The Richards laboratory was a marvellous place for students, postdoctoral fellows and visiting faculty — usually limited to half a dozen, highly independent members pursuing widely disparate projects attacking some fundamental aspect of protein science. Despite the many demands on his time, his office door was always open for energetic and educational scientific discussions. Richards's enthusiasm for protein science was legendary — as were his passions for sailing and ice hockey.

Yale's Department of Molecular Biophysics and Biochemistry was formed by a merger of existing departments. As founding chair, Richards proved to have a deft touch on this difficult exercise, and showed great insight in hiring an outstanding cadre of junior faculty. The department was remarkable in the breadth of training it required of its graduate students, from molecular biology to molecular biophysics — all long before protein expression allowed both groups to work in the same area.

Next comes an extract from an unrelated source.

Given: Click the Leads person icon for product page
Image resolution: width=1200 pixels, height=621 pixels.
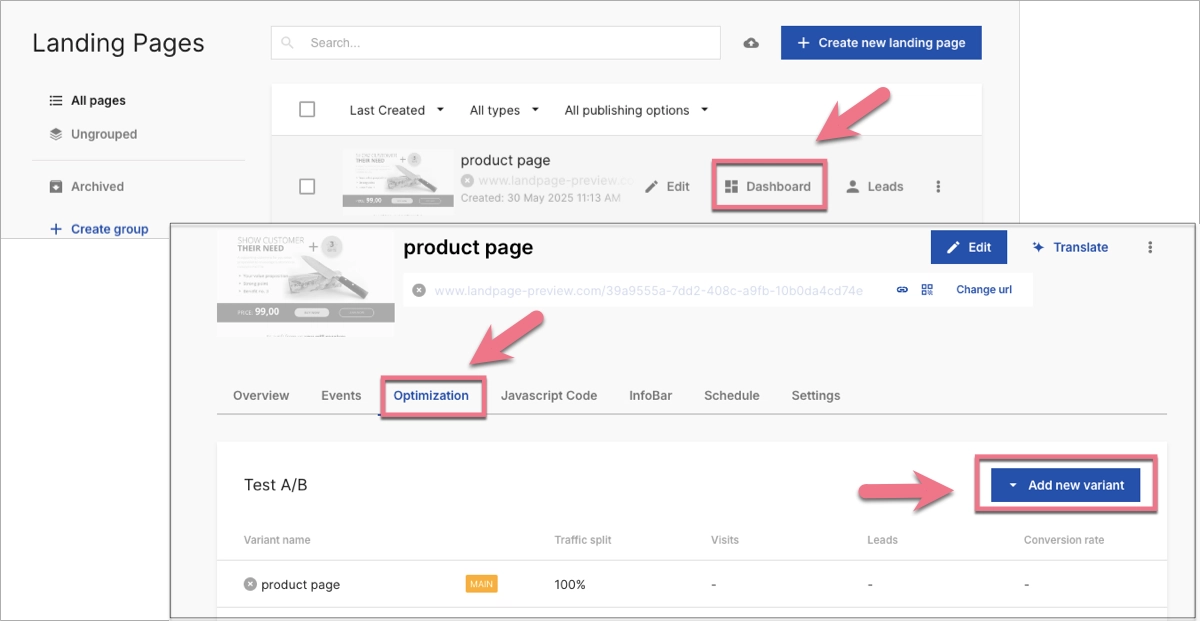Looking at the screenshot, I should point(852,186).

Richards also played a significant part in many science-policy issues, including his support for the Protein Data Bank (PDB), which was established in 1971 as a site for the voluntary deposition of macromolecular structures and experimental data. Richards led an early steering committee for the PDB and in the mid-1980s was head of an ad hoc committee that successfully encouraged journal editors to require structures reported in their pages to be deposited in the PDB. Richards's committee also succeeded in convincing the US National Institutes of Health to require the deposition of protein coordinates for continued funding. These policy shifts were not without controversy at the time, but their success ultimately facilitated the research of innumerable protein scientists. The timing was crucial, because it put the requirement for deposition in place just before the explosion in the number of structure determinations.

Further insight into Fred Richards's many contributions, and the joy he had making them, can be found in his own words in 'Whatever happened to the fun? An autobiographical investigation', published by the Annual Review of Biophysics and Biomolecular Structure in 1997.